I just left my current job of six years. Last January I applied and got a supervisor role which would put me on a team of 3 other sups (large client). Instead without any heads up they shifted that role to have me on-board two completely new clients by myself. This meant establishing processes, creating build documents, essentially becoming the first point of contact for information and escalations, and being at the clients beck and call.
Immediately I knew I would need lower and upper management to be assigned to these clients as the workload was becoming unmanageable. Every time I asked, the canned response would be “0h, we are working on it.” Or “It's in the pipeline.”
I started my new position in January 2021, and quickly burnt myself out by August. By this time they assigned me a lead tech, but the need to be “on” 100% of the time, and being called on how to do things even on vacation, after hours, and days sick, made me mentally check out.
A new job prospect presented itself to me and I gave them a 2 month notice. The idea was that there should be more than enough time to teach up a replacement.
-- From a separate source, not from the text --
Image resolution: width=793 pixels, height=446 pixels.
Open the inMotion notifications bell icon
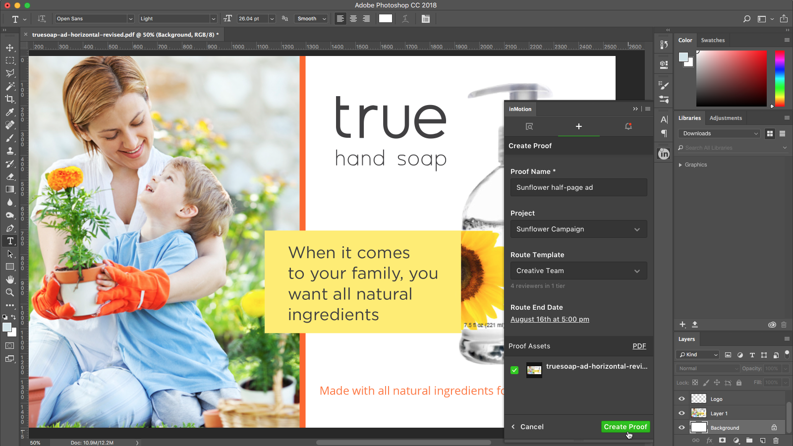click(x=628, y=126)
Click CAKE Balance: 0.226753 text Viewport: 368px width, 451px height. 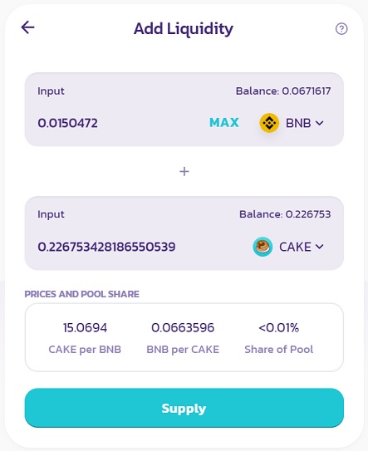(x=285, y=214)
To my surprise they opened 5 total positions almost immediately and got them filled. 2 leads 2 supervisors, a dedicated manager, and they staffed all the techs up for the 2 clients I was managing. Must be nice that the ship I'm jumping off finally has all it's sails up.
Oh and when I told them the news, no counter offer was ever put on the table. Just “alright” (not like I would have stayed anyways). And that teaching period I gave to them ended up being management pulling me into a meeting on my last two days with my replacement “so let's write down everything you do and how you do it.”
In my humble advice, if there isn't a snowballs' chance you are going back to the place, just leave.